## What to work on
Go through the data line by line from the top, retyping each exactly, and end with the line that contains "Click into the Invoice Number field".

## Data for processing
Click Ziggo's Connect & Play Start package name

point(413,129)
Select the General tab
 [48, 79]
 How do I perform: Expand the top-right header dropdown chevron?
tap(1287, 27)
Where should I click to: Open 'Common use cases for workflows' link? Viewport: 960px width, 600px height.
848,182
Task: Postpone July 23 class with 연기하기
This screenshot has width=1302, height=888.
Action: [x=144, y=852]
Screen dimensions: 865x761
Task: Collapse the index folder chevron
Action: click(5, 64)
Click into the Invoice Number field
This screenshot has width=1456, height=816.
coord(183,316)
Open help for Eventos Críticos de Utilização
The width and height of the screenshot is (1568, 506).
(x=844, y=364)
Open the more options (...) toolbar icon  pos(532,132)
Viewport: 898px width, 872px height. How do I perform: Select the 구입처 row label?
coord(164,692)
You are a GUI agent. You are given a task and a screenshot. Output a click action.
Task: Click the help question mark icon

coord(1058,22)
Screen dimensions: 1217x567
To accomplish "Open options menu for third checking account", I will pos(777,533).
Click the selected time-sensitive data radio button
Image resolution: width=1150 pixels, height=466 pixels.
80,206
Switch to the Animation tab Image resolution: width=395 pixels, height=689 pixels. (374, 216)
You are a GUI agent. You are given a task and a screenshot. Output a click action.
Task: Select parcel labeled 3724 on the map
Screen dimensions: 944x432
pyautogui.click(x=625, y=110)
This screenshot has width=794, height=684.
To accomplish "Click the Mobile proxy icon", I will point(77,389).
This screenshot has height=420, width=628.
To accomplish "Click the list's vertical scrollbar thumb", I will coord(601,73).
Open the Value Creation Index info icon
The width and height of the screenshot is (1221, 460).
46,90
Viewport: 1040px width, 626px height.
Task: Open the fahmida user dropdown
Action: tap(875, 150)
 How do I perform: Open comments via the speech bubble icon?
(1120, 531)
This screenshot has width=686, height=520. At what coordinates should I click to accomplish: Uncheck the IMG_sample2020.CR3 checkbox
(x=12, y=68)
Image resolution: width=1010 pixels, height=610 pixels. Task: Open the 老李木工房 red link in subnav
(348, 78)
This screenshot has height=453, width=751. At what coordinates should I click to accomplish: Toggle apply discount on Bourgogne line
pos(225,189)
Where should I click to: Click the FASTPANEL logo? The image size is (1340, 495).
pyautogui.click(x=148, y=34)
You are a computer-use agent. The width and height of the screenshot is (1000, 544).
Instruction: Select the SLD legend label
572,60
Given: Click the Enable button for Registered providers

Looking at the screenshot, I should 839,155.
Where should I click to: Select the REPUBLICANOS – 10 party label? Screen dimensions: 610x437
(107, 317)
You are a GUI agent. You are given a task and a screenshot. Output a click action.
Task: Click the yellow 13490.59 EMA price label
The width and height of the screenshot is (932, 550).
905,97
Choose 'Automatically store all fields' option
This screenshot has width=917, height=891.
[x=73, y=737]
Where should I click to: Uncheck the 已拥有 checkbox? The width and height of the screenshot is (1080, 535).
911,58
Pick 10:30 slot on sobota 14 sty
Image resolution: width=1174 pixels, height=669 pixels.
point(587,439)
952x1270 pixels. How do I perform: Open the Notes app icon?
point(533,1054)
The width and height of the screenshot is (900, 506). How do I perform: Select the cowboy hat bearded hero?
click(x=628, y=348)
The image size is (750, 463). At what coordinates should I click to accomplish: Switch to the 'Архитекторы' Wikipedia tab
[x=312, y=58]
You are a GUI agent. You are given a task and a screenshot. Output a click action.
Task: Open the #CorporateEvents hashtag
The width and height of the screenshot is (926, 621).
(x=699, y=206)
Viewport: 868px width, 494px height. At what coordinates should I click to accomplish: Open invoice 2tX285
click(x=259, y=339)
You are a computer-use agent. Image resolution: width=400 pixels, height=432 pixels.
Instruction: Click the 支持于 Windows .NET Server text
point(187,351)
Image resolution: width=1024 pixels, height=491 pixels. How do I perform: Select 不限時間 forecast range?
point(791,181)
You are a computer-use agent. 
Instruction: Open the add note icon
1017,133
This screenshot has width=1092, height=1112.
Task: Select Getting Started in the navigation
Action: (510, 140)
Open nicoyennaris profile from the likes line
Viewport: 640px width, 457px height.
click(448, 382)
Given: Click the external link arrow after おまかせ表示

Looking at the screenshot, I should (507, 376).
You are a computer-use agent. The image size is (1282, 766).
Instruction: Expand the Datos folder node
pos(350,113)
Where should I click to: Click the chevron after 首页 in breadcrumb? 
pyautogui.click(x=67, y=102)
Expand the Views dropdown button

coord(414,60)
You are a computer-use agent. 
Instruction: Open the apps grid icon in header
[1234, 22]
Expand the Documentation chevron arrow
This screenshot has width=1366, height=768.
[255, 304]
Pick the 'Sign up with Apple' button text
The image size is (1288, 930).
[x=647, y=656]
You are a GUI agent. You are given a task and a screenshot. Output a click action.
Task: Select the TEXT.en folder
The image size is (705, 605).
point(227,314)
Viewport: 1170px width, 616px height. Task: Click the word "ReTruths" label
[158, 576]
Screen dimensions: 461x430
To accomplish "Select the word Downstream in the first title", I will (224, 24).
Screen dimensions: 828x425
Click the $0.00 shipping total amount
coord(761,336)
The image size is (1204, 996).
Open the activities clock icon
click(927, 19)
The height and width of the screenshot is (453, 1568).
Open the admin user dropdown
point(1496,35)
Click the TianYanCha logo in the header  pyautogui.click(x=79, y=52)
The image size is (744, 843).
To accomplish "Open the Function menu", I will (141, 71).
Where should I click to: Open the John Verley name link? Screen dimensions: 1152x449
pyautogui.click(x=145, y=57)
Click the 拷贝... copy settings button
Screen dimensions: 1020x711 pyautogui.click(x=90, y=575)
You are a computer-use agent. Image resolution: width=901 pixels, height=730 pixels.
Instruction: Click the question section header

## Written solution
Click Ziggo's Connect & Play Start package name

point(413,129)
Select the General tab
 [48, 79]
 How do I perform: Expand the top-right header dropdown chevron?
tap(1287, 27)
Where should I click to: Open 'Common use cases for workflows' link? Viewport: 960px width, 600px height.
848,182
Task: Postpone July 23 class with 연기하기
This screenshot has width=1302, height=888.
Action: [x=144, y=852]
Screen dimensions: 865x761
Task: Collapse the index folder chevron
Action: click(5, 64)
Click into the Invoice Number field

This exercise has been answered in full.